**Selected extract**
* Start *
Rozek is the NSF grant’s principal investigator. Singer and Marilyn Sanders Mobley, the university’s vice president for Inclusion, Diversity and Equal Opportunity and an English professor, are co-principal investigators.

The NOA-AGEP partnership includes: Case Western Reserve, Bowling Green State University, Cleveland State University, Kent State University, University of Akron, University of Toledo and Youngstown State University.

The study also involves Tuskegee University in Alabama and Central State University near Dayton. At Tuskegee, graduate engineering students will be mentored and participate in summer exchange programs with member institutions in Northern Ohio. Some AGEP Scholars will also spend time conducting research at Tuskegee.

At Central State, undergraduate students will participate in a two-year summer research “bridge” program at NOA-AGEP institutions, which will prepare them to enter graduate programs in STEM fields.

Producing sufficient numbers of graduates who are prepared for STEM occupations has become a national priority as a strategy to compete internationally. The shortage is especially acute among minority populations.

“Increased URM participation in advanced STEM education and training is critical for supporting the development of a diverse professional STEM workforce,” said NSF Program Director Mark Leddy, “especially a diverse STEM faculty who serve as the intellectual, professional, personal, and organizational role models that shape the expectations of future scientists and engineers.”

Of more than 35,000 doctorate degrees awarded by colleges and universities nationally in science and engineering in 2012, 3.9 percent were awarded to Hispanic or Latino students, 2.7 percent to African-American students and 0.2 percent to Native Americans, according to NSF’s most recent analysis.

In fall 2013, of all full-time faculty in degree-granting postsecondary institutions, 79 percent were white, 6 percent African-American, 5 percent Hispanic and 10 percent Asian/Pacific Islander, according to the National Center for Education Statistics.

“One of the biggest challenges in higher education is the lack of diversity in the professoriate in STEM fields and other disciplines, even as campuses become more diverse,” Mobley said. “Awards such as the AGEP help institutions address the current lack of role models in the classroom for underrepresented groups who want to be scientists and who want to teach and provides support for them to make a difference in meeting these challenges.”

In addition to student support programs, signature activities at each university will be shared, including several CWRU programs in professional development and institutional engagement.

As part of the study, a research team led by Diana Bilimoria, KeyBank Professor and Chair of the Department of Organizational Behavior at CWRU’s Weatherhead School of Management, will assess how inclusive and supportive the program is for URM students working toward earning STEM doctoral degrees and becoming professors.
* End *
**Material**
* Start *
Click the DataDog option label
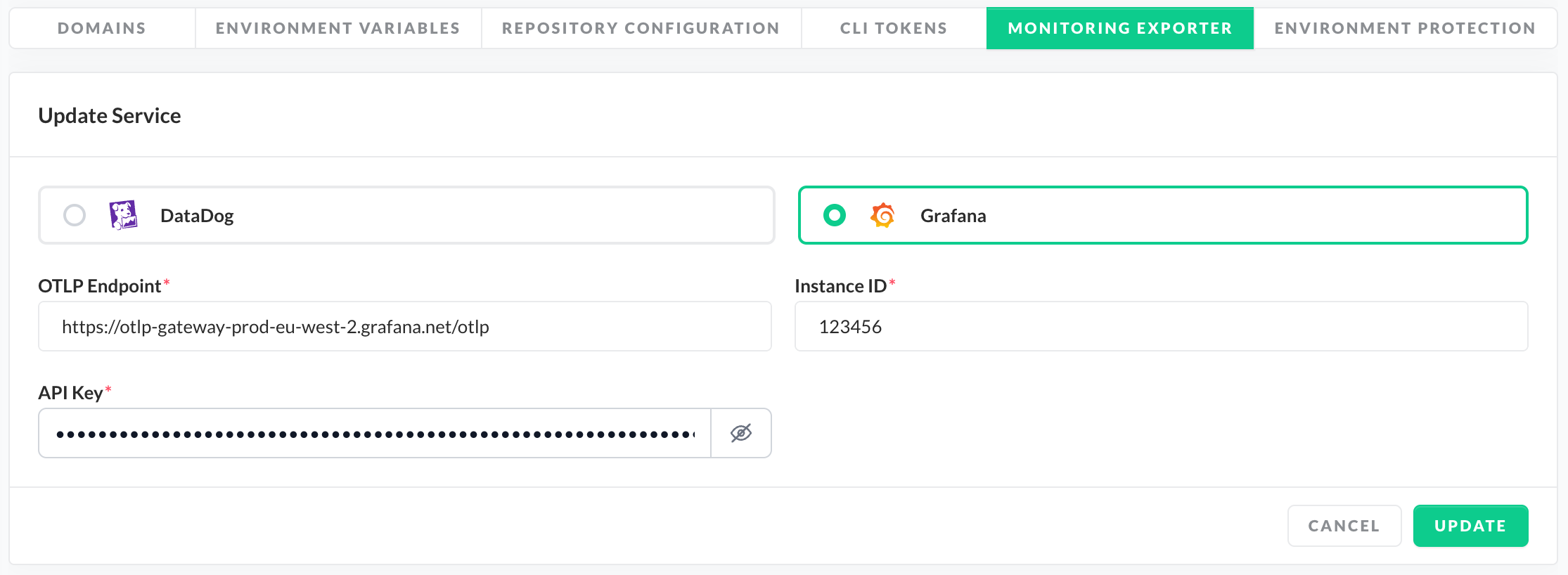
* End *
**Work instructions**
1 - In the article on the NSF grant, what percentage of the 2012 science and engineering doctorates went to African-American students?
2 - Reproduce the article on the NSF grant word for word, from "As part of the" to "and becoming professors.".
3 - Translate this sentence from the article on the NSF grant into Spanish: "The study also involves Tuskegee University in Alabama and Central State University near Dayton."
Work only from the article on the NSF grant, not from the data.

**Task-by-task answers**
1 - 2.7 percent

2 -
As part of the study, a research team led by Diana Bilimoria, KeyBank Professor and Chair of the Department of Organizational Behavior at CWRU’s Weatherhead School of Management, will assess how inclusive and supportive the program is for URM students working toward earning STEM doctoral degrees and becoming professors.

3 - El estudio también incluye a Tuskegee University, en Alabama, y a Central State University, cerca de Dayton.